• _TEXTE SOURCE_:

_____

L'américain il est simplet, inculte, têtu. C'est un peu le gros beauf tatoué "God Bless America" dans le dos qui se pense le plus fort, le plus grand, qui déblatère ses valeurs patriotiques et défend ses principes au milieu d'un repas de famille, à coup d'arguments inébranlables puisque appuyés par les précieux amendements de la Constitution des États-Unis.
Cliché vu de l'Europe? En effet. Pourtant c'est un peu le dessin de l'américain que semble esquisser Claus Drexel. L'américain est simple d'esprit.
Mais comme disent certains grands penseurs de notre époque, c'est celui qui dit qui est (#punchlinebacasable). Alors si certes on est toujours le con de quelqu'un, la prétention affiché par le documentaire face au résultat de cette enquête en Arizona nous donne une idée de qui tient le premier rôle.
La forme au service de la forme
Au niveau esthétique, comme la bande-annonce semblait le laisser supposer, le rendu est très agréable. [Piquez-lui son grand angle voir ce qu'il reste !]. Non ce serait dommage d'enlever ces plans larges tant ils sont envoûtants. Mais si on ira pas jusqu'à dire que trop de grand angle tue le grand angle, on constatera tout de même que ces plans fixes n'ont plus le même effet quand ils constituent l'intégralité du film.
Ceci dit, c'est un très beau documentaire dans ce qu'il propose visuellement, mais qui manque de fond. La forme au service du fond ça ne fonctionne pas, pas ici. Ça fonctionne dans l’univers de N.W.R par exemple, dont la symbolique des images dispose d'une telle richesse qu'elle compense parfois l’absence de dialogue, mais ça ne peut fonctionner dans une oeuvre non-fictive explicitement orientée politique.

_____

• _MATÉRIEL FOURNI_:

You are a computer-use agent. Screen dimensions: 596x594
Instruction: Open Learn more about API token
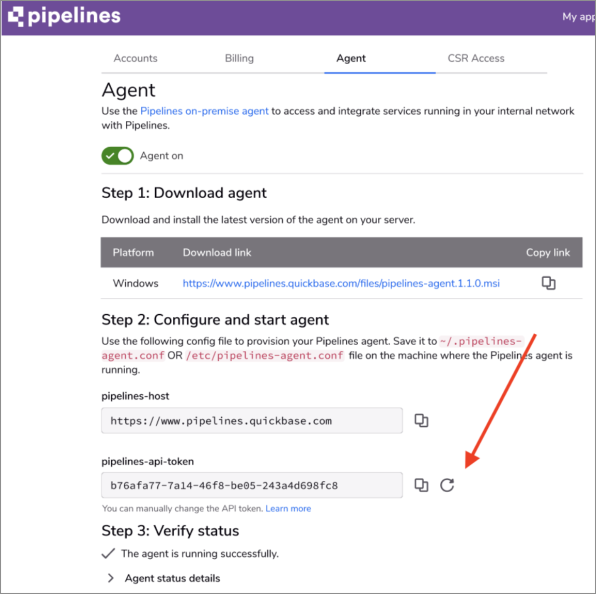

_____

• _CONSIGNE 1_: Relevez les trois adjectifs qui qualifient « l'américain » dans la première phrase du texte source.
• _CONSIGNE 2_: D'après le texte source, dans quel État américain se déroule l'enquête du documentaire ?
• _CONSIGNE 3_: Recopiez le passage du texte source depuis « La forme au service de » jusqu'à « explicitement orientée politique. » inclus.

• _RÉPONSE RÉDIGÉE 1_: simplet, inculte, têtu

• _RÉPONSE RÉDIGÉE 2_: En Arizona.

• _RÉPONSE RÉDIGÉE 3_:
La forme au service de la forme
Au niveau esthétique, comme la bande-annonce semblait le laisser supposer, le rendu est très agréable. [Piquez-lui son grand angle voir ce qu'il reste !]. Non ce serait dommage d'enlever ces plans larges tant ils sont envoûtants. Mais si on ira pas jusqu'à dire que trop de grand angle tue le grand angle, on constatera tout de même que ces plans fixes n'ont plus le même effet quand ils constituent l'intégralité du film.
Ceci dit, c'est un très beau documentaire dans ce qu'il propose visuellement, mais qui manque de fond. La forme au service du fond ça ne fonctionne pas, pas ici. Ça fonctionne dans l’univers de N.W.R par exemple, dont la symbolique des images dispose d'une telle richesse qu'elle compense parfois l’absence de dialogue, mais ça ne peut fonctionner dans une oeuvre non-fictive explicitement orientée politique.